Je n’ai pas vu le film danois original, donc je juge uniquement cette version d’Antoine Fuqua. Et il faut reconnaître une chose : le concept fonctionne. Ce huis clos dans un centre d’appels d’urgence, porté presque exclusivement par Jake Gyllenhaal, crée une vraie tension et donne envie de connaître le fin mot de l’histoire.
Le problème, c’est que Gyllenhaal en fait parfois beaucoup, voire trop. Son intensité permanente flirte régulièrement avec le surjeu, et ses sautes d’humeur incessantes finissent par devenir plus fatigantes qu’impressionnantes. Là où quelques variations auraient renforcé la tension, le film choisit souvent de pousser le curseur au maximum.

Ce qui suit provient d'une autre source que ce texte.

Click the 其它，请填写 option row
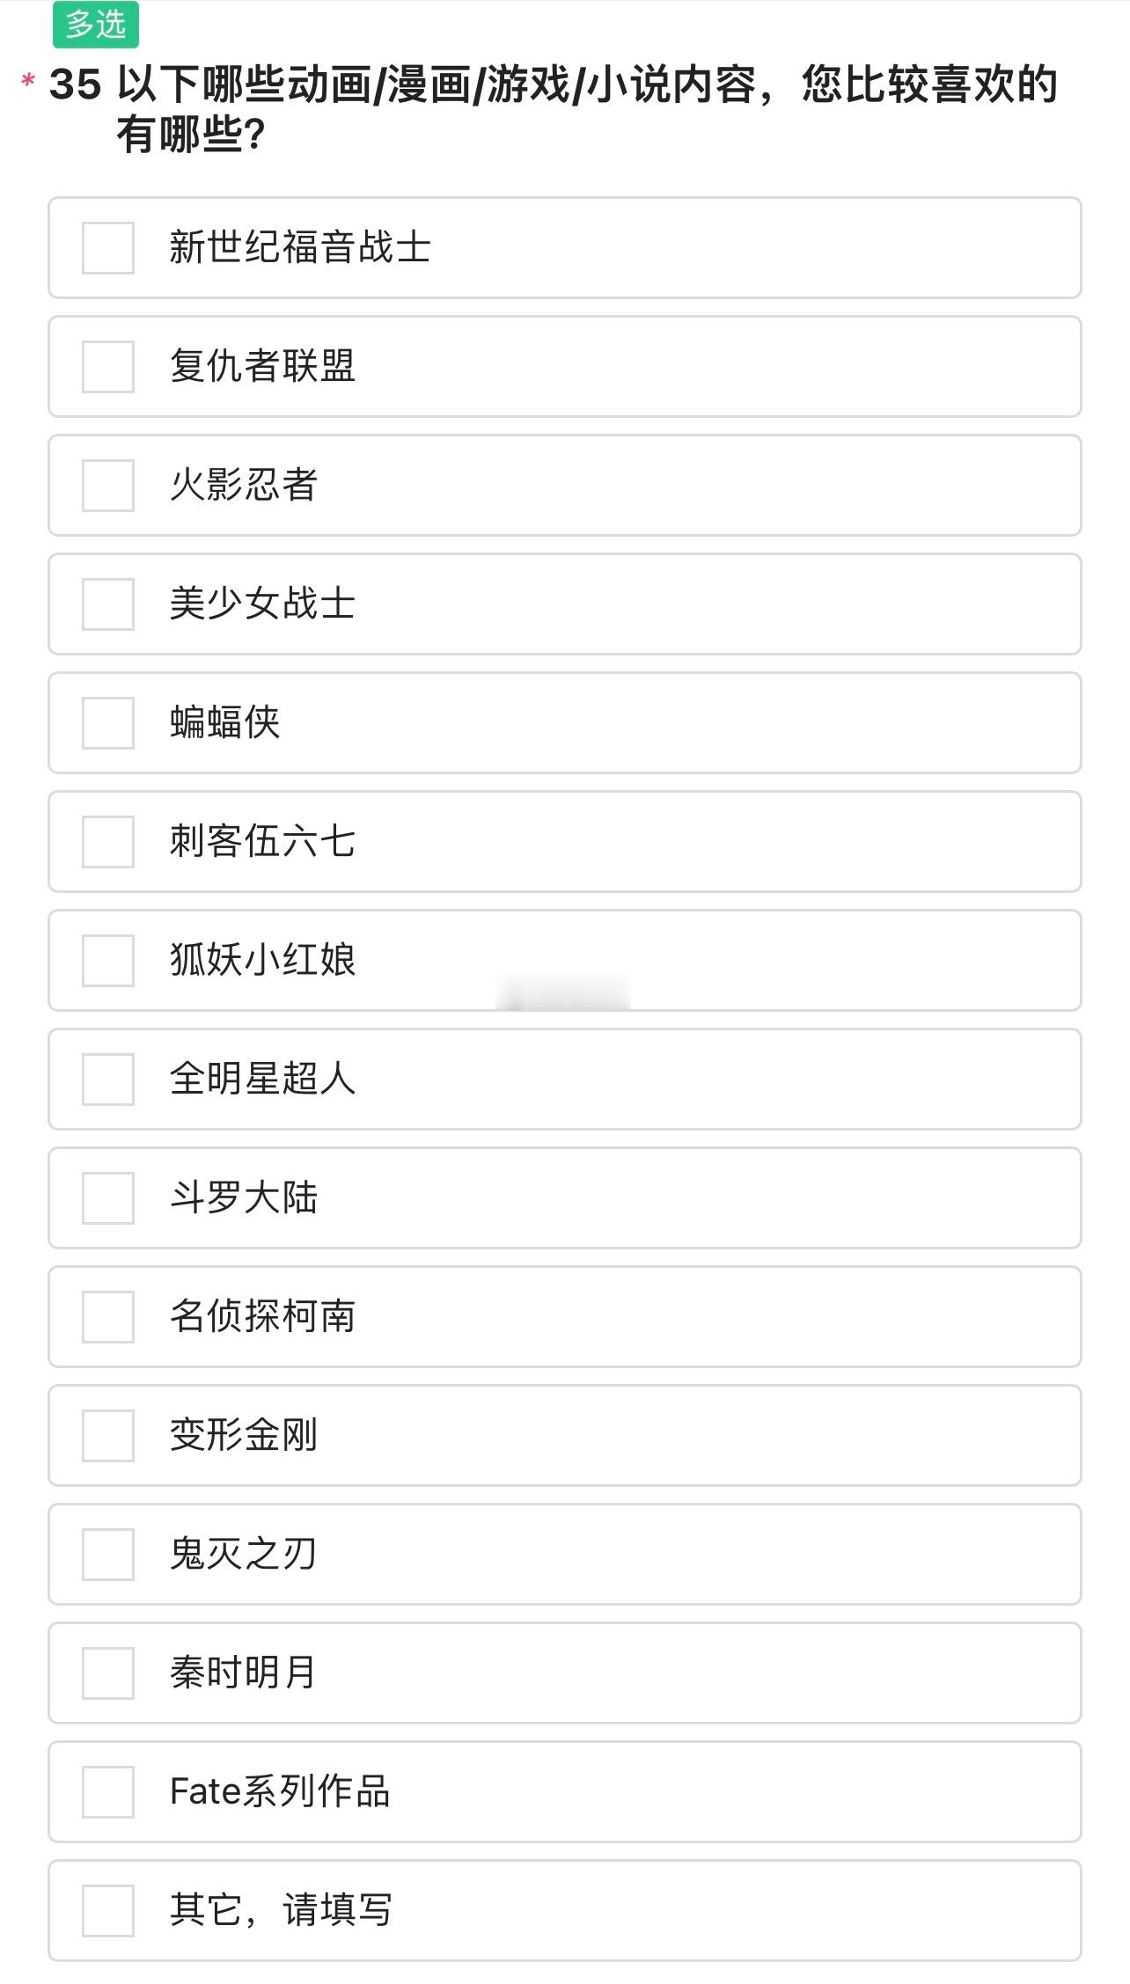 pyautogui.click(x=565, y=1911)
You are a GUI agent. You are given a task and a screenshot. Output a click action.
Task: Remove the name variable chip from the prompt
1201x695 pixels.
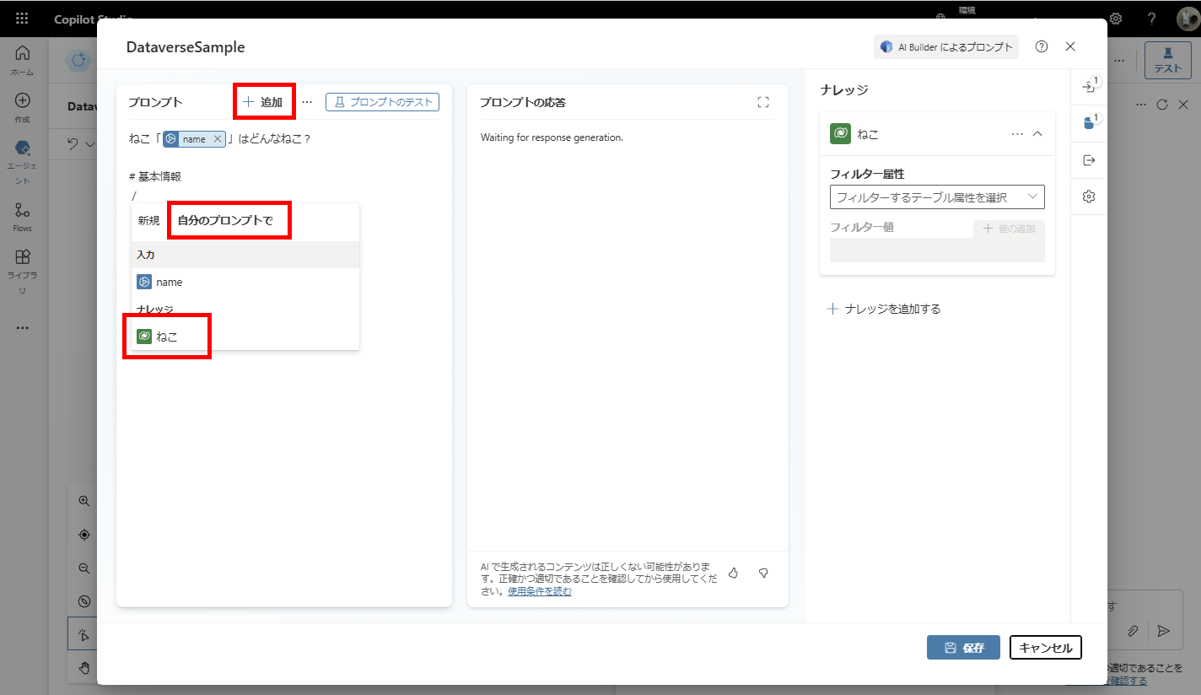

Le concept, lui aussi, montre quelques limites. Malgré quelques rebondissements, on sent que le huis clos peine parfois à se renouveler et le récit n’exploite pas toujours pleinement son idée de départ. Heureusement, le suspense reste suffisamment bien entretenu pour donner envie d’aller jusqu’au bout.
Au final, The Guilty se regarde sans déplaisir. Ce n’est pas le thriller haletant que j’espérais, mais il réussit tout de même à maintenir assez d’intérêt pour qu’on attende avec curiosité son dénouement. Une expérience correcte, sans être totalement convaincante.